# Brief:
A copy of the listing below is needed, exact in every line and without images.
:::
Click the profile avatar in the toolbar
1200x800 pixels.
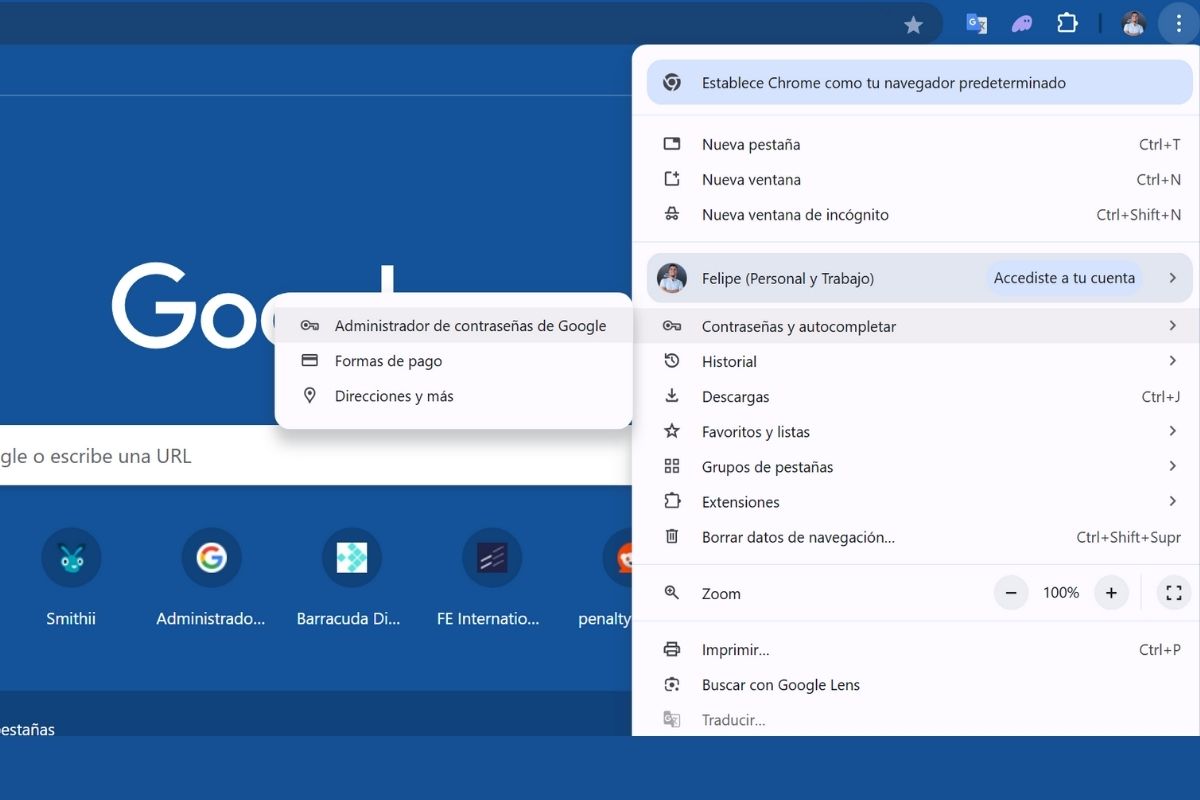pos(1133,22)
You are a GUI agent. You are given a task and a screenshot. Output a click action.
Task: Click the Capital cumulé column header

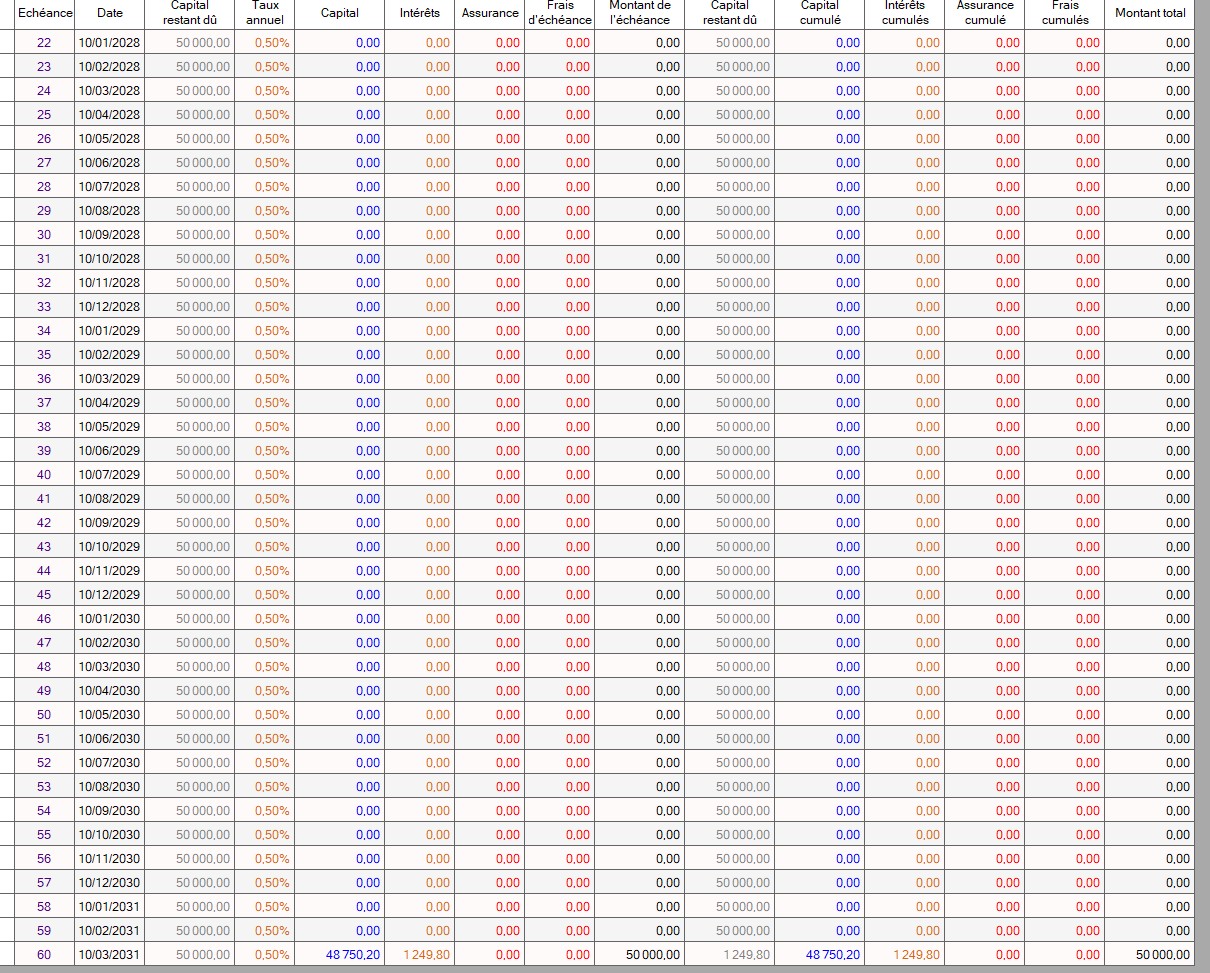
:::
# Exercise solution:
Click the profile avatar in the toolbar
1200x800 pixels.
pos(1133,22)
You are a GUI agent. You are given a task and a screenshot. Output a click action.
Task: Click the Capital cumulé column header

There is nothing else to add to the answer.